But, the true believers ask, isn't this something of a double-standard? What about the trash-talk Samsung ads that depicted the iPhone as old-fashioned and its users as either cult sheep or doddering golden agers, weren't they also a form of defensiveness? Why were Samsung's mean-spirited ads seen as fun and creative, while Schiller's slight mis-step is called "defensive"?

Yes, Apple is held to a (well-earned) different standard. Once a challenger with an uncertain future, Apple has become The Man. Years ago, it could productively poke fun at Microsoft in the great I'm a Mac, You're a PC campaign (the full series of ads is here), but the days of taking potshots at the incumbent are over. Because of its position at the top, Apple should have the grace to not trash its competitors, especially when the digs are humourless and further weakened by error.

Schiller's faux pas will soon be forgotten – it was a minor infraction, a five-yard penalty – but it stoked my enduring frustration with a different sort of Apple-speak characteristic: The way Apple execs abuse words such as "incredible", "great", "best" when they're discussing the company's products and business.

INFORMATION SHOWN:
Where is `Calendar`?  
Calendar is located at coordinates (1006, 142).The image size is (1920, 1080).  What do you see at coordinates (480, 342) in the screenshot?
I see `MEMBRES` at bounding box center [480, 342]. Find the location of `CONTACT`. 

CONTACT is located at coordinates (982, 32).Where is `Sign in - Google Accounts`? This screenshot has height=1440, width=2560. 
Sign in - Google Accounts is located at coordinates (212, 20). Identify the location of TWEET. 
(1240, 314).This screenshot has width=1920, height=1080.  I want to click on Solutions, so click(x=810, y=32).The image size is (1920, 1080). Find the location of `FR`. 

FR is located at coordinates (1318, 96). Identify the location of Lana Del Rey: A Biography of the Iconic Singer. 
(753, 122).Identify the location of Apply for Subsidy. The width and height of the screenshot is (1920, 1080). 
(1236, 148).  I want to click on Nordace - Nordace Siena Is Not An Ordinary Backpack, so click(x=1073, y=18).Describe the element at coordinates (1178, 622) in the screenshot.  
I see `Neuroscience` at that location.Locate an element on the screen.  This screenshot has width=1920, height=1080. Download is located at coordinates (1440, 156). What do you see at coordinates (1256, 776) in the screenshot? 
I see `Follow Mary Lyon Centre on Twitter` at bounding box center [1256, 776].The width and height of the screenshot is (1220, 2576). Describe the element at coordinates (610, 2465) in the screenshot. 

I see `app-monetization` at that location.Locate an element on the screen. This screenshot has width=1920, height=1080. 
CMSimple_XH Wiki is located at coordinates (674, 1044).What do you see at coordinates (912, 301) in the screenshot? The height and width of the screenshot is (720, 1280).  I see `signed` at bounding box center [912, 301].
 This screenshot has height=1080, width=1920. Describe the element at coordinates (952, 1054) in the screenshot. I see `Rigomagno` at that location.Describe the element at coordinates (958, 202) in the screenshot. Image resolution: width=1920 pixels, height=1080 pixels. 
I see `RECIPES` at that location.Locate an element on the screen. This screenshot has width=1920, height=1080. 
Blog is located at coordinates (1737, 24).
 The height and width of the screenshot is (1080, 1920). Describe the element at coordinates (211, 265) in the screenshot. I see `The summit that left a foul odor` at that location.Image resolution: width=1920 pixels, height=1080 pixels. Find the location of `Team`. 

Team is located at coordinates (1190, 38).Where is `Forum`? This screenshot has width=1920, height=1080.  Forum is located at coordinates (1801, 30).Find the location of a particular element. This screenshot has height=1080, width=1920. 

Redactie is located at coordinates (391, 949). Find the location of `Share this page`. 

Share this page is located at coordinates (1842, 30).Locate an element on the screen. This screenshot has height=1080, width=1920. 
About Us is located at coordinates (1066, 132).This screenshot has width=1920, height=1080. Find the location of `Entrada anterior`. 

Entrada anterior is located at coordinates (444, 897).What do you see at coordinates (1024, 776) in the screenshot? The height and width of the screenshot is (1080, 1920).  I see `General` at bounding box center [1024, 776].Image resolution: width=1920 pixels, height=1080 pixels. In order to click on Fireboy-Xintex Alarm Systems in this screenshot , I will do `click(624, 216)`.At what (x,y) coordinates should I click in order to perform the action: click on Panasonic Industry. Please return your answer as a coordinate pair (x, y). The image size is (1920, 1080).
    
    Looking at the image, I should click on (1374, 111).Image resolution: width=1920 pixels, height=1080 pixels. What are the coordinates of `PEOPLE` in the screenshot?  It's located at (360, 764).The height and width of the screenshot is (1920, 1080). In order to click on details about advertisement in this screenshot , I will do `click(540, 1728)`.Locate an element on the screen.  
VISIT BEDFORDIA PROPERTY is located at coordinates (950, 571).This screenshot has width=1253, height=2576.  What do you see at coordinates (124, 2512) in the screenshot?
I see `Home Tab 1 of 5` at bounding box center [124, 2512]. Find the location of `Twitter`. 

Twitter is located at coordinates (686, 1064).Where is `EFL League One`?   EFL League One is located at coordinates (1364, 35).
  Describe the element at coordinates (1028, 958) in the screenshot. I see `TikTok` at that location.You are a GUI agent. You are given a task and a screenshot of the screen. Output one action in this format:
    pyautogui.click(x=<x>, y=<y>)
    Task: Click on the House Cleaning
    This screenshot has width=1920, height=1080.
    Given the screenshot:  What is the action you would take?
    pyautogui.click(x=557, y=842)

WRITTEN TASK:
Please set down the passage from the Apple advertising text word for word, from "Yes, Apple is" up to and including "weakened by error.". The lines were taken from a different source than the text.

WORKED SOLUTION:
Yes, Apple is held to a (well-earned) different standard. Once a challenger with an uncertain future, Apple has become The Man. Years ago, it could productively poke fun at Microsoft in the great I'm a Mac, You're a PC campaign (the full series of ads is here), but the days of taking potshots at the incumbent are over. Because of its position at the top, Apple should have the grace to not trash its competitors, especially when the digs are humourless and further weakened by error.